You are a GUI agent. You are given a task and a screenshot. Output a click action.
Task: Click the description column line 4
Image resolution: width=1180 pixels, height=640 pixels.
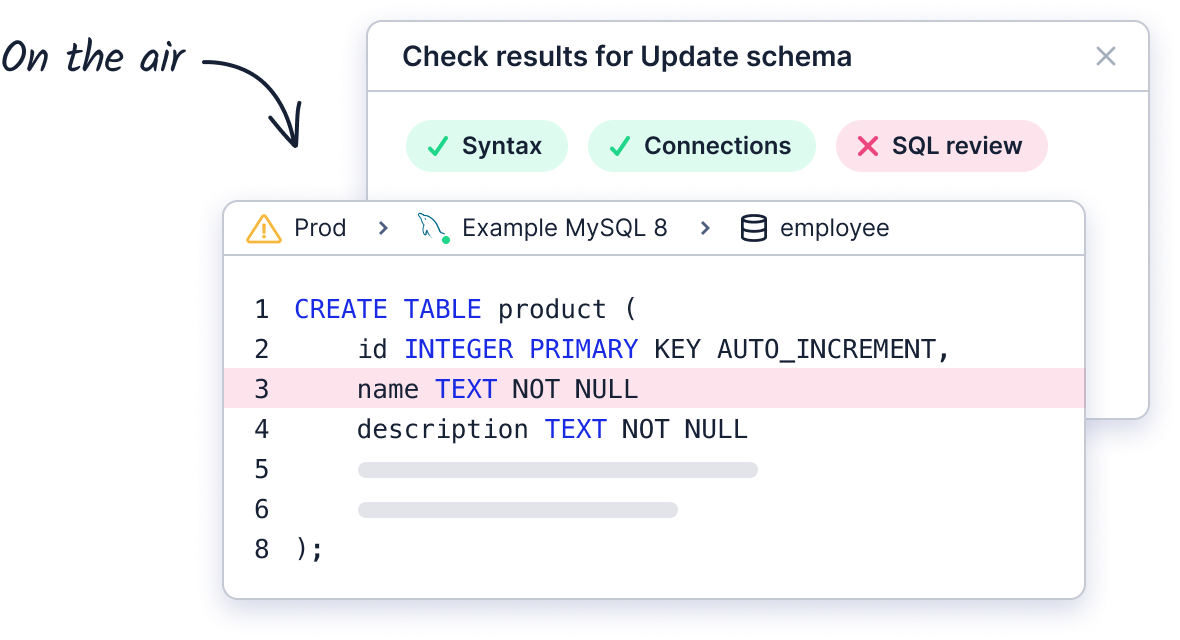tap(552, 429)
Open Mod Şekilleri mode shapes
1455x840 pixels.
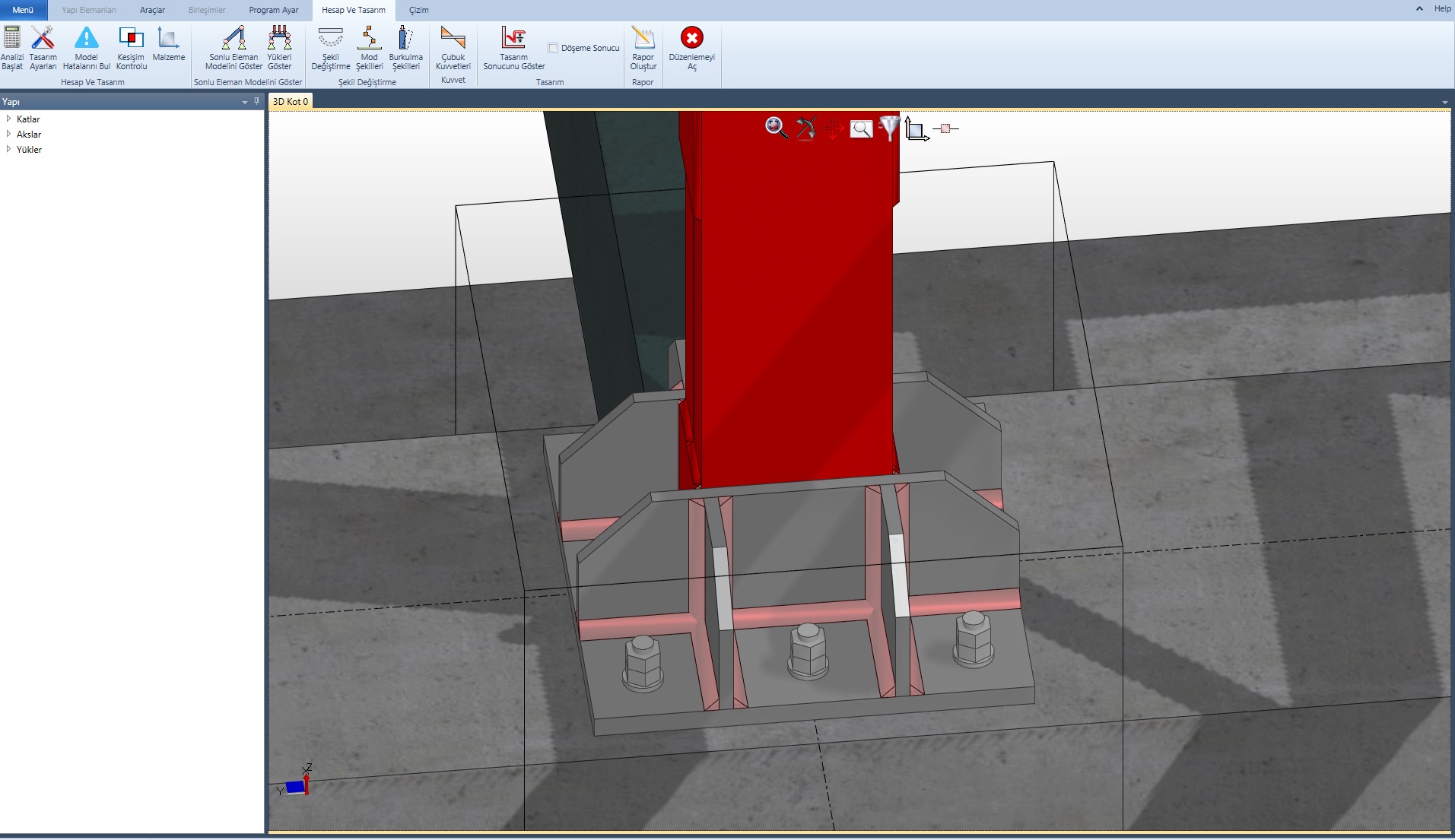point(369,48)
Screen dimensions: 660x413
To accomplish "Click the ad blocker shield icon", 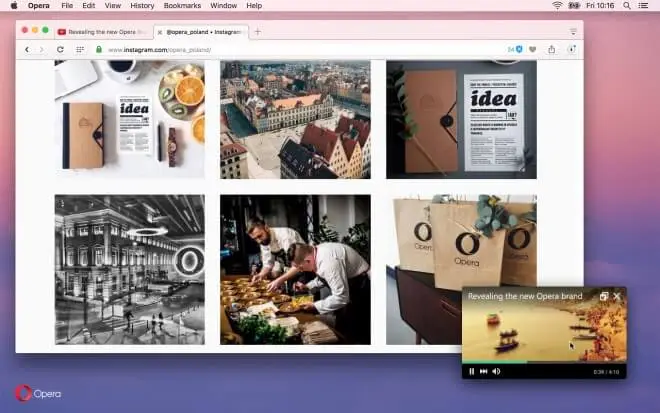I will (x=519, y=49).
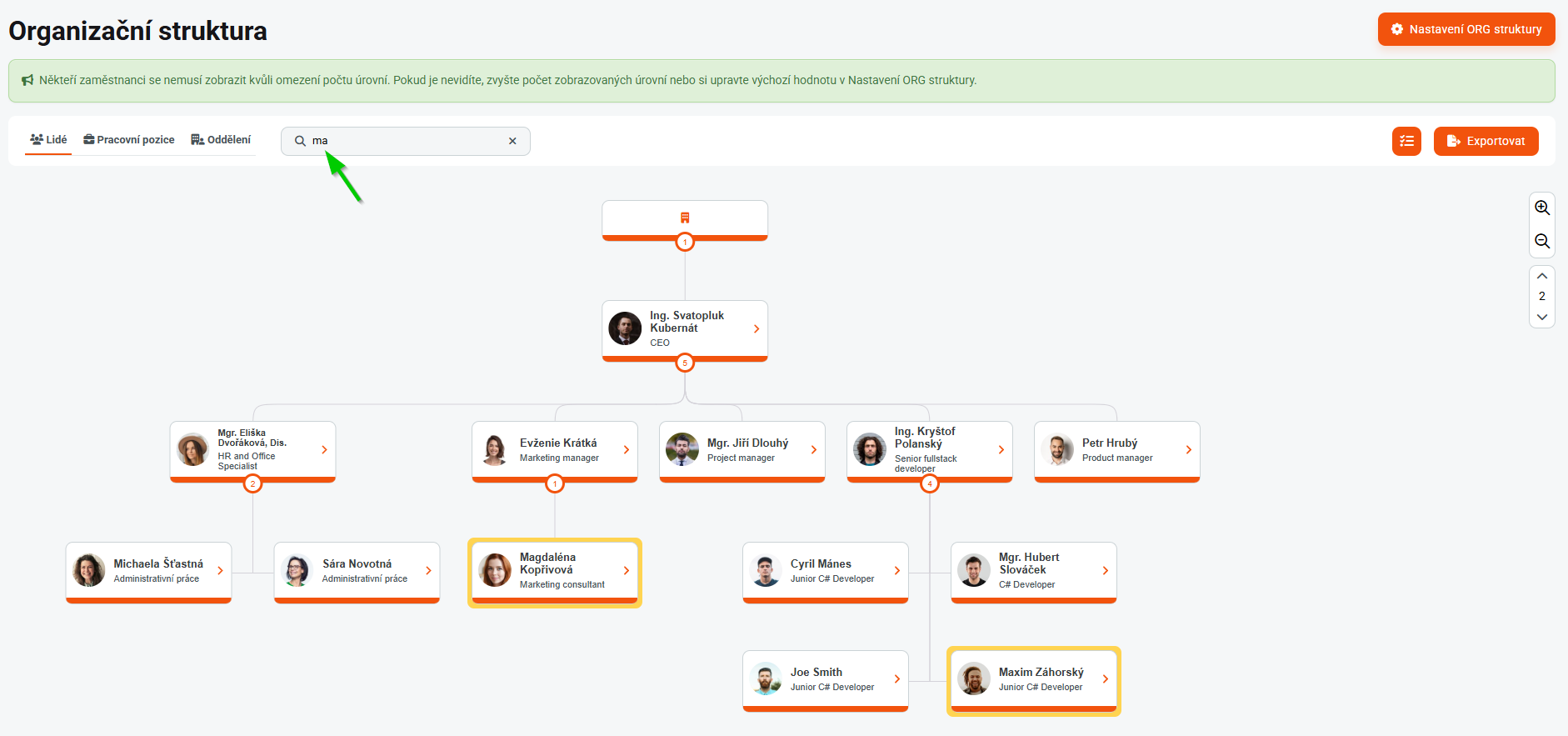Click the Exportovat button
Screen dimensions: 1568x736
pyautogui.click(x=1486, y=141)
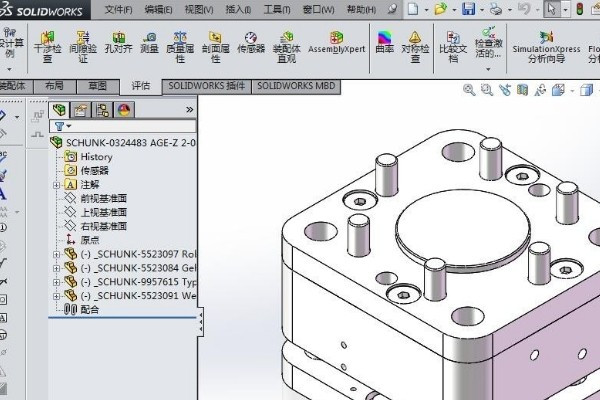Open the 工具(T) menu
The width and height of the screenshot is (600, 400).
click(277, 10)
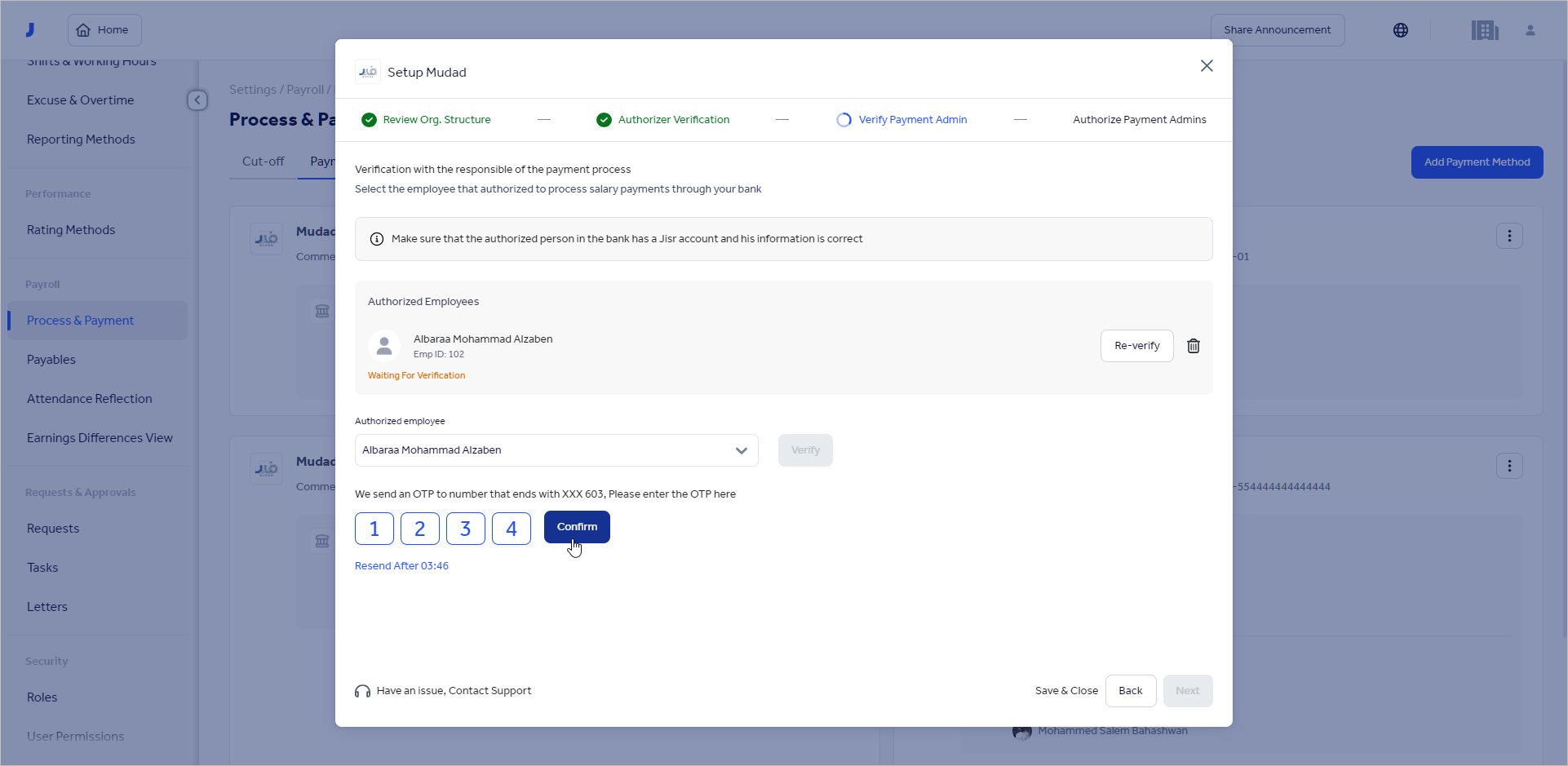Click the info icon in notice banner
This screenshot has width=1568, height=766.
tap(377, 239)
──────────────────────────────
▶ Task description
Arrange the lines of the listing, from the line with "Open Mod Şekilleri mode shapes" up to and including the line with "point(369,48)", as a numbered list, skipping any blank lines and leaving the pictures out.

▶ Result of this exercise
1. Open Mod Şekilleri mode shapes
2. 1455x840 pixels.
3. point(369,48)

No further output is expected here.